WHAT THE TASK REQUIRES:
Rewrite the entries in the stretch from the line containing "Viewport: 2576px width, 806px" through the line containing "coord(2062,186)", requests included, with every coordinate in the answers multiplied by 1.3 and rounded to a whole number, halves rounding up. Give only those lines.

___ EXTRACTED DATA ___

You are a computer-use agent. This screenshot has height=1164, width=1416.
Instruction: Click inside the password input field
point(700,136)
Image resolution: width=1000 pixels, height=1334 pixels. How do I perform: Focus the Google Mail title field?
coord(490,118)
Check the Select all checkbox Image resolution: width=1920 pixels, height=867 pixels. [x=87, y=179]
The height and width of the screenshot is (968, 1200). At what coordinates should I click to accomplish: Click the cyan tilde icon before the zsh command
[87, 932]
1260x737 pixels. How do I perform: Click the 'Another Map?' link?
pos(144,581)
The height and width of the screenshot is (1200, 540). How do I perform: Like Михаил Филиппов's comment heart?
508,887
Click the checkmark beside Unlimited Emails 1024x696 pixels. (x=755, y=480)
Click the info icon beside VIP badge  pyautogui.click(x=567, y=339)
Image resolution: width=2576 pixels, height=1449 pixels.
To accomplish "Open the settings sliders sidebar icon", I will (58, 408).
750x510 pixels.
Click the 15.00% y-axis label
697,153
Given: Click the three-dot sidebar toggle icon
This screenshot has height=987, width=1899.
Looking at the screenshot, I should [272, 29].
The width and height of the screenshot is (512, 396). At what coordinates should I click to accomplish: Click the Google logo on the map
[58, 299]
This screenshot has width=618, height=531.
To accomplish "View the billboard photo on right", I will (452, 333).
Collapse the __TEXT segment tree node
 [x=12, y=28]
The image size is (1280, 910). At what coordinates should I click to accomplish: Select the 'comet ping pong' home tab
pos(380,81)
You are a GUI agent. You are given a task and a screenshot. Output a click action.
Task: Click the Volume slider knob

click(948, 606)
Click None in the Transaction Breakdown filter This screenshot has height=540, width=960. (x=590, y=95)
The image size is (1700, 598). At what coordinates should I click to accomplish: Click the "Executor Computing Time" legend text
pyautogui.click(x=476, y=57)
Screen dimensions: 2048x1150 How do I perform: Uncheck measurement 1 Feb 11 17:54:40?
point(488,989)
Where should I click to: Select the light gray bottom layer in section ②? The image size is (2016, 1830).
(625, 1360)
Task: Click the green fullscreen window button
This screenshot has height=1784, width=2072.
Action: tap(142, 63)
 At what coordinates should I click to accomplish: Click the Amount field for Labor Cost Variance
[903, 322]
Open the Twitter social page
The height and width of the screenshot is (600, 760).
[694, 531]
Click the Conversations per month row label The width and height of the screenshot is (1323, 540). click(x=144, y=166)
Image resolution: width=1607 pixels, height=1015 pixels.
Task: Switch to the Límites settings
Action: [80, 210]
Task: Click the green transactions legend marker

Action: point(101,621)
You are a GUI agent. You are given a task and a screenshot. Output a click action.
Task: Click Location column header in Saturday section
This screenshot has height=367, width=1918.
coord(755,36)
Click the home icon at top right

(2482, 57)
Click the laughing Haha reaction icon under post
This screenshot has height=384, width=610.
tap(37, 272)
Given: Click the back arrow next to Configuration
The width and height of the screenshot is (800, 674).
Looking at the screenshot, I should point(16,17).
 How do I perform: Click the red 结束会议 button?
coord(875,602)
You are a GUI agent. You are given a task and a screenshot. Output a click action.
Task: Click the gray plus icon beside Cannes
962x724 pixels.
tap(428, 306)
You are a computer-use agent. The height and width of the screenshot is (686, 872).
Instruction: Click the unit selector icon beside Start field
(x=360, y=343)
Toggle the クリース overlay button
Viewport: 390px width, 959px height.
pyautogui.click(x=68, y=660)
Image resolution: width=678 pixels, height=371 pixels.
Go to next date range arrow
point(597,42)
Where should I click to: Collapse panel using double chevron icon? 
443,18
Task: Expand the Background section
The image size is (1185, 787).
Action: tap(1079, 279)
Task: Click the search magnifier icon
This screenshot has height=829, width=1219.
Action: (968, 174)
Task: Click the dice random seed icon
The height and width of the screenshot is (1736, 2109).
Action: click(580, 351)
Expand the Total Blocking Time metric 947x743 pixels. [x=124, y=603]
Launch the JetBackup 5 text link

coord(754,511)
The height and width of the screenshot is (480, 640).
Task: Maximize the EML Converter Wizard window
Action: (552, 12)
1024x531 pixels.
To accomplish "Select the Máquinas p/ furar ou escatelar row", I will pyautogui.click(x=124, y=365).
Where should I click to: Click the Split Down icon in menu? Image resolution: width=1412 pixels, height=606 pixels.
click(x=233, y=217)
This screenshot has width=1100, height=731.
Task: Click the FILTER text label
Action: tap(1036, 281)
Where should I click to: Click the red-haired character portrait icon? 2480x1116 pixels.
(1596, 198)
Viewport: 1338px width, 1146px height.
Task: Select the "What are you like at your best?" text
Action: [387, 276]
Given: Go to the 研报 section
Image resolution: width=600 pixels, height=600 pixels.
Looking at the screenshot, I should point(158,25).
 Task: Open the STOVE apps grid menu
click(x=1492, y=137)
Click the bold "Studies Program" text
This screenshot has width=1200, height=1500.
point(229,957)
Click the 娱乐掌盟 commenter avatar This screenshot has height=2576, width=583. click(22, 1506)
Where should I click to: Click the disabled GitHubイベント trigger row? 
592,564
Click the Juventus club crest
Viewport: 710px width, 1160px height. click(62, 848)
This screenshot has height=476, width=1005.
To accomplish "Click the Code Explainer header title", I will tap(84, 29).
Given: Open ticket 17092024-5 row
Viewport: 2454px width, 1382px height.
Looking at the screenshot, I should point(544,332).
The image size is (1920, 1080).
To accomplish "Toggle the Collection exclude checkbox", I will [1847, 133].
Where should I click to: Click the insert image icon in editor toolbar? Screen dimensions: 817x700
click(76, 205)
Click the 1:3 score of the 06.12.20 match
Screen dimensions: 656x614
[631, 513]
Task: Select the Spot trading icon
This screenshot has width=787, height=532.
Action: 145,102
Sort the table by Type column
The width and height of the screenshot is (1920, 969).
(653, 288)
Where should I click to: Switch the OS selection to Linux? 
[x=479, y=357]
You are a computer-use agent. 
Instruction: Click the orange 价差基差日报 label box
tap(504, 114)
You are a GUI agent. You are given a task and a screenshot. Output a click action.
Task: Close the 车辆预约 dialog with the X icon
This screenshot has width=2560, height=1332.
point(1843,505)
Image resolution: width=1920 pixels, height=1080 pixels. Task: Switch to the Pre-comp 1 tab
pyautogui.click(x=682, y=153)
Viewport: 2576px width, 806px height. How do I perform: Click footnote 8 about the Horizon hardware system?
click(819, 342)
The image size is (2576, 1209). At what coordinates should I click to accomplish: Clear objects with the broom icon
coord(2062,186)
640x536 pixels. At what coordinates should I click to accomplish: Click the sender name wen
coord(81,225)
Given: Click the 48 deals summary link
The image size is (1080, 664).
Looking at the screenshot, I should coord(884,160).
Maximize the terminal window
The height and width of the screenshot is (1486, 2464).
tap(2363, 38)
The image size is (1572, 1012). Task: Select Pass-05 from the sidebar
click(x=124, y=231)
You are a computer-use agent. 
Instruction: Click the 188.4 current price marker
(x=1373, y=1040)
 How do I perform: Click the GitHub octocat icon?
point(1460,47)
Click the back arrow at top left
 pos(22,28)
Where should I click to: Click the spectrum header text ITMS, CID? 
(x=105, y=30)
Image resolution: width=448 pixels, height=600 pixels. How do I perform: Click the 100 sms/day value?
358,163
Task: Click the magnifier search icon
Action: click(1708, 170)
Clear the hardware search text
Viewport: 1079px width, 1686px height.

___

WRITTEN RESPONSE:
Viewport: 2576px width, 806px height. How do I perform: Click footnote 8 about the Horizon hardware system?
click(1065, 445)
The image size is (2576, 1209). At what coordinates should I click to accomplish: Clear objects with the broom icon
coord(2681,242)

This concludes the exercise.